→ Problem details
Repeat the material below word for word, from its first line through the line containing "This screenshot has", with both ends included.

→ Data in this exercise
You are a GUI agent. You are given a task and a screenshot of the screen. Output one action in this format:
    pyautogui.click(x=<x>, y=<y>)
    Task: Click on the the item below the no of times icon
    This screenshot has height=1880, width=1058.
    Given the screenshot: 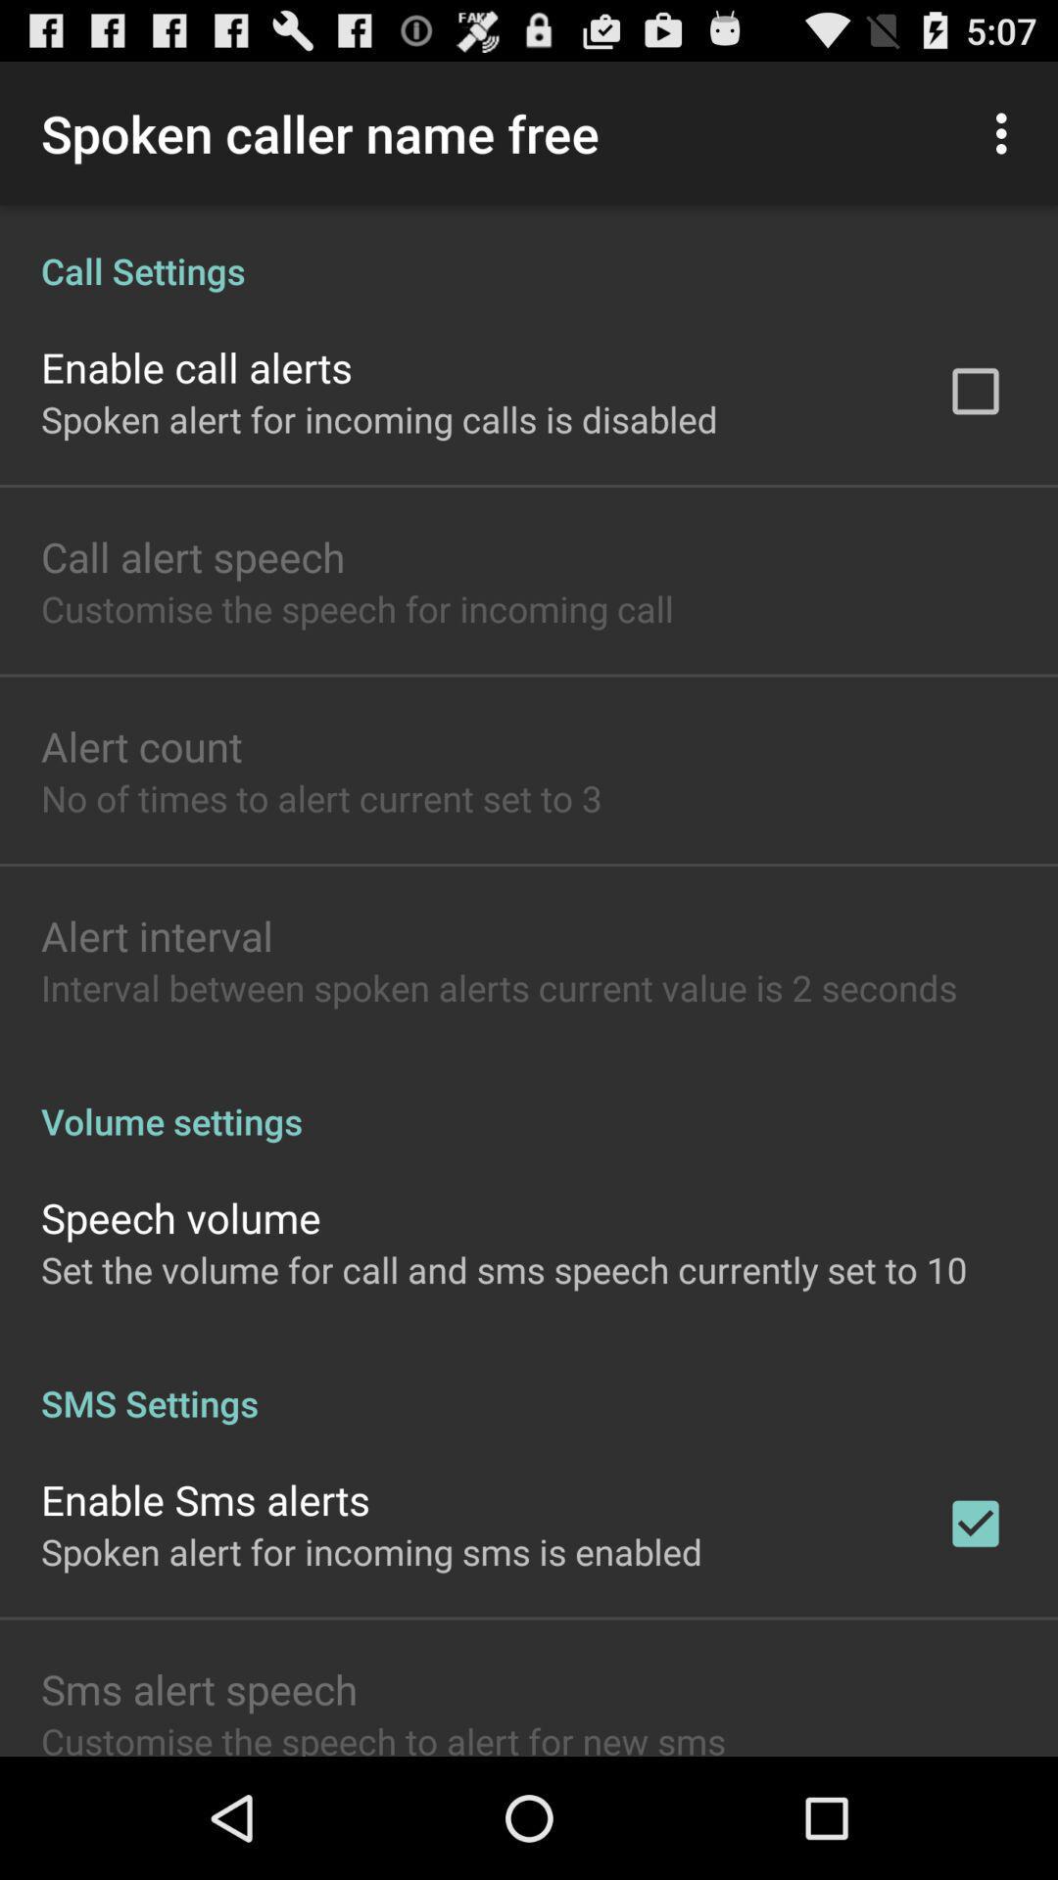 What is the action you would take?
    pyautogui.click(x=156, y=934)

→ Solution below
You are a GUI agent. You are given a task and a screenshot of the screen. Output one action in this format:
    pyautogui.click(x=<x>, y=<y>)
    Task: Click on the the item below the no of times icon
    This screenshot has height=1880, width=1058.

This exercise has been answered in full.